Friday Lunch Seminar: Tomohisa Okazaki: "Physics-Informed Deep Learning for Crustal Deformation Modeling" (On-line: Sign-up required)

Friday Lunch Seminar (English)
May 17, 2024
12:15 〜 13:00 (JST)

Sing-up for participation  by noon, May 16
from here
You will be notified of participation details by e-mail on May 16.
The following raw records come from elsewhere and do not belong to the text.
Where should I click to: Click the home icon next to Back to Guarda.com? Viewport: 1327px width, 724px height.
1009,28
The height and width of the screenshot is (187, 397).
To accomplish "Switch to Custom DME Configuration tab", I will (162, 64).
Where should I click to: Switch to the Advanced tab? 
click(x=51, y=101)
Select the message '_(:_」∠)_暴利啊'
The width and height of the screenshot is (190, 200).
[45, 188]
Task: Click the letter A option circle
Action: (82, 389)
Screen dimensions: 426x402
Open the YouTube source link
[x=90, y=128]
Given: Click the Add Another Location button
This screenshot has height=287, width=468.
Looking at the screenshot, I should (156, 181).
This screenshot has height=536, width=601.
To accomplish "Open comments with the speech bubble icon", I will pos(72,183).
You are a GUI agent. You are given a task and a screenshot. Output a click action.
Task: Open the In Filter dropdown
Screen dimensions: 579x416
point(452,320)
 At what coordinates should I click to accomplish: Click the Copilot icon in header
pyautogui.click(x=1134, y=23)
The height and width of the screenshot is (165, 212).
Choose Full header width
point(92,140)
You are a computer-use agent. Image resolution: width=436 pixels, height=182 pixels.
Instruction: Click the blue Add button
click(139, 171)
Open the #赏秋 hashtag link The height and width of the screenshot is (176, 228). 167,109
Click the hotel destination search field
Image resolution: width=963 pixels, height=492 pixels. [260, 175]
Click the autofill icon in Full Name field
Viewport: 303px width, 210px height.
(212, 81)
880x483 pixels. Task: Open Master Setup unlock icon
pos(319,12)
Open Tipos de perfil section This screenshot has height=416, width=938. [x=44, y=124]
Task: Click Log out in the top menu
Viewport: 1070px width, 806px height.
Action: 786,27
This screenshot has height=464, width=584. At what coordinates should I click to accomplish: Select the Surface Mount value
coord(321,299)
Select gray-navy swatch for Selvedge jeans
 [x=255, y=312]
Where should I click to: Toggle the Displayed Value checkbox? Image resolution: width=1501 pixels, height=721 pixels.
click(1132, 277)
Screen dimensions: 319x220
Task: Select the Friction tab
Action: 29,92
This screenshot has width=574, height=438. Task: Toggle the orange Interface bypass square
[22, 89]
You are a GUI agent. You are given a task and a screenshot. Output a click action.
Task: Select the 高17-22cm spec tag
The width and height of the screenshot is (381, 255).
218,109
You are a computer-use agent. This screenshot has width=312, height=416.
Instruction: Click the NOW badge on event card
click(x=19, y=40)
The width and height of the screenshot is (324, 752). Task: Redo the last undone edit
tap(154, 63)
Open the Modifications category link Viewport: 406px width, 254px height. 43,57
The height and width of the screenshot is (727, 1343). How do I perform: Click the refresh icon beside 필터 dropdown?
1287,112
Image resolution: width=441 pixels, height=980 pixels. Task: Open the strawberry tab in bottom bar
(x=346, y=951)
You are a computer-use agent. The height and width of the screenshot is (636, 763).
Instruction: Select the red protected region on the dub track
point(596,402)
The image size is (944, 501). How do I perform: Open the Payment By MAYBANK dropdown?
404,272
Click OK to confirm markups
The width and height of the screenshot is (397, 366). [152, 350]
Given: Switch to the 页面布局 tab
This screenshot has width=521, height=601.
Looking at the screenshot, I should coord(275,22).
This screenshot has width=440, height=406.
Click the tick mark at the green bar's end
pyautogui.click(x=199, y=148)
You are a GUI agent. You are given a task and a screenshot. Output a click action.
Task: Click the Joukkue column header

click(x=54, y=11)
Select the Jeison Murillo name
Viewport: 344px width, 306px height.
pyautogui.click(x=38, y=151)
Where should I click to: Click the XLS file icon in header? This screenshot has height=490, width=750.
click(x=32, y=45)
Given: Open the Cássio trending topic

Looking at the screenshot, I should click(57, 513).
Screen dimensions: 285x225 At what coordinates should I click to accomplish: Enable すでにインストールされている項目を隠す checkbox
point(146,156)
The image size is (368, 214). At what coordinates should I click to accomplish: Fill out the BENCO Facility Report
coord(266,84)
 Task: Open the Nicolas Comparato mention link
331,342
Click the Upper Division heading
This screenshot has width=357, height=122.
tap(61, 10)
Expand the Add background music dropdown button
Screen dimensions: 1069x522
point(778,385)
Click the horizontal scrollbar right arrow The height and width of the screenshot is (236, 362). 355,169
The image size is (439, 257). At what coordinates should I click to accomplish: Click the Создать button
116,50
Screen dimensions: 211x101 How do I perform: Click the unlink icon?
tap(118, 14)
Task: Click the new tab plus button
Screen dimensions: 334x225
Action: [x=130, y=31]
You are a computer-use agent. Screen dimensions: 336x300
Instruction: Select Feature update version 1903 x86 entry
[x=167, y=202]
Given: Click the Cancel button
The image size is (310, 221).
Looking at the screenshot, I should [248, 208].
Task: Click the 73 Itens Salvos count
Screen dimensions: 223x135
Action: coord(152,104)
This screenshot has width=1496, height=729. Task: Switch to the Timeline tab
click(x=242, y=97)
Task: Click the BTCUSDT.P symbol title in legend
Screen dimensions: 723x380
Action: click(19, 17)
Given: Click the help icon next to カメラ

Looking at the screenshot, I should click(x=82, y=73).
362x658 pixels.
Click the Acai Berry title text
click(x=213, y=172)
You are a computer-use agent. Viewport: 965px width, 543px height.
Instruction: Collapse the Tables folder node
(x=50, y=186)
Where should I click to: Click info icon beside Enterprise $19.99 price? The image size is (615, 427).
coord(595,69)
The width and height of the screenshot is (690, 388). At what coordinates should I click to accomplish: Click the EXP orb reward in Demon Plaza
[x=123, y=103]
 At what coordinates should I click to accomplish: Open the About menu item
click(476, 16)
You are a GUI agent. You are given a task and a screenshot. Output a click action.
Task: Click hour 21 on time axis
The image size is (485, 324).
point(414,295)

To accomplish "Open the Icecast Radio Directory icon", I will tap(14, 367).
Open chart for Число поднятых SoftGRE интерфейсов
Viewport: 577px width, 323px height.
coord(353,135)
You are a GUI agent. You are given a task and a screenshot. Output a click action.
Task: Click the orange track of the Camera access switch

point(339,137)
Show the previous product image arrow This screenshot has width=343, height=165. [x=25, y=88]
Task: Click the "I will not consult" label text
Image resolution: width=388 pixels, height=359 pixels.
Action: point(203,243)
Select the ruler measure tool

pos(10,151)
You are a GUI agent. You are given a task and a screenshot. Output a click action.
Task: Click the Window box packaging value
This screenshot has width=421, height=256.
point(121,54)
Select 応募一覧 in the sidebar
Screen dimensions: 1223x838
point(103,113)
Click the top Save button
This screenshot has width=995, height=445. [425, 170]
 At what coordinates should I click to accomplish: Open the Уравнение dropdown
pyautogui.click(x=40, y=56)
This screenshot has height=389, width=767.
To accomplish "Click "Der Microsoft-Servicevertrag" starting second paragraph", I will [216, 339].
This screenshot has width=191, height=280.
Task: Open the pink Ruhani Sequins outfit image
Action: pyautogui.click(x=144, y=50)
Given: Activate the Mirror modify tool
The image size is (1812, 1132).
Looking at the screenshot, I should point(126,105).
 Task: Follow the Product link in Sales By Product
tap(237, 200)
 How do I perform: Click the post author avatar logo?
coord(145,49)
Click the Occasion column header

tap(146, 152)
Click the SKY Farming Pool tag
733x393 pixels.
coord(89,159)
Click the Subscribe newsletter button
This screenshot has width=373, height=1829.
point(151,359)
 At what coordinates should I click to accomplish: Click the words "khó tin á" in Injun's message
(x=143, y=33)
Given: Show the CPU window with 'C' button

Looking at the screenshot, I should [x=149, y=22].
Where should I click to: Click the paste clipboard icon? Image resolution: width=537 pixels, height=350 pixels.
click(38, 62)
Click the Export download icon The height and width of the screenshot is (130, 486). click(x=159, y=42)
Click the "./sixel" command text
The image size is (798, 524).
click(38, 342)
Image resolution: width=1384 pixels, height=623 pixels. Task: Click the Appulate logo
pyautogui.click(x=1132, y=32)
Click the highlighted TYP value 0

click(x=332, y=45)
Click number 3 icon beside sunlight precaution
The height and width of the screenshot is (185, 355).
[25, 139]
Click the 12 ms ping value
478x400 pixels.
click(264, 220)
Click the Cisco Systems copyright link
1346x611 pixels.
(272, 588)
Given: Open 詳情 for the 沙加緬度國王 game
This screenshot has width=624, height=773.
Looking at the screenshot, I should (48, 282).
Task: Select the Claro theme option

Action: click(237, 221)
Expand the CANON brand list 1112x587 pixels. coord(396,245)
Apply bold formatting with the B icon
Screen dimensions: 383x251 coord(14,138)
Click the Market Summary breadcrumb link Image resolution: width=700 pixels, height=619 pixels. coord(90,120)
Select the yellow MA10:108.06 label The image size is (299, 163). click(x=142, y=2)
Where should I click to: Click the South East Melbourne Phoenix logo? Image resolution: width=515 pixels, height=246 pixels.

Talk Title: Physics-Informed Deep Learning for Crustal Deformation Modeling

Tomohisa Okazaki
Researcher
Center for Advanced Intelligence Project, RIKEN

Host PI: Okito Yamashita

Abstract:
Scientific machine learning (SciML) refers to an emerging research field that addresses scientific problems with sparse and noisy data by incorporating domain knowledge to machine learning models. The physics-informed neural network (PINN) is a representative of SciML that can solve partial differential equations (PDEs) by defining the loss function of neural networks as the residuals from the PDEs and initial/boundary conditions. PINNs can also be used for inversion analysis and data assimilation by combining the residuals from observational data. This flexibility enables diverse applications in scientific and engineering fields. In the former part of the talk, I review the basic concepts of PINNs. In the latter part, I introduce our work on modeling crustal deformation caused by earthquakes, as a typical example of PINN applications.